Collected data
"""

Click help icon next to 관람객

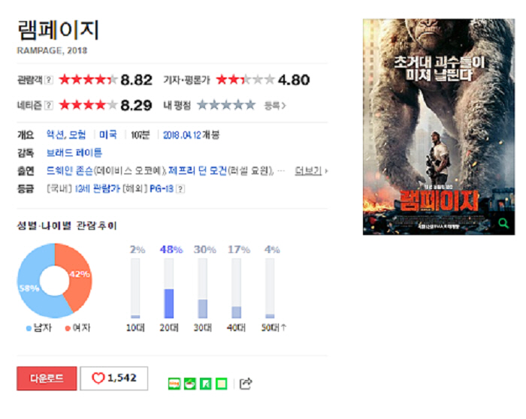(49, 80)
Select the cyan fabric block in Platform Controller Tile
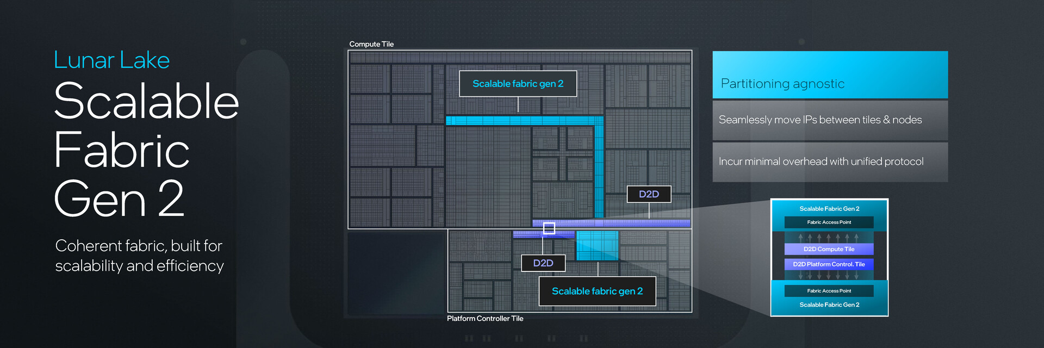1044x348 pixels. pyautogui.click(x=597, y=245)
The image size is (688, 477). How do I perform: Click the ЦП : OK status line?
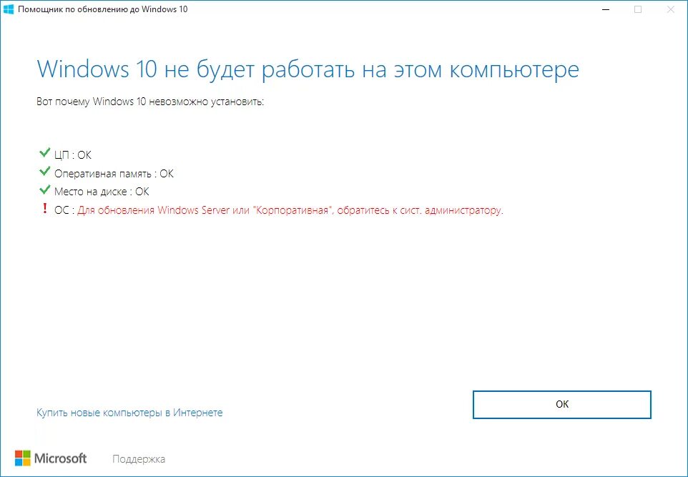73,155
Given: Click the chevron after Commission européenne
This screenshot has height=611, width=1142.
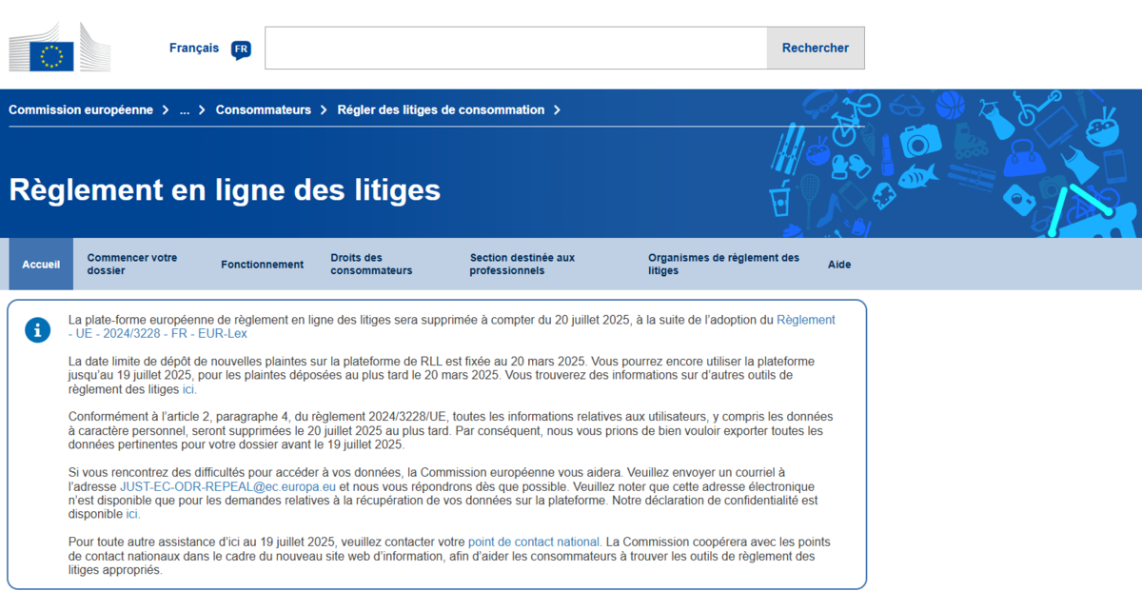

"""

The task – What you give back must be the data above, reproduced exactly and free of pictures.

Reply –
Click help icon next to 관람객

(49, 80)
Select the cyan fabric block in Platform Controller Tile
1044x348 pixels. pyautogui.click(x=597, y=245)
The image size is (688, 477). How do I perform: Click the ЦП : OK status line?
73,155
Given: Click the chevron after Commission européenne
This screenshot has height=611, width=1142.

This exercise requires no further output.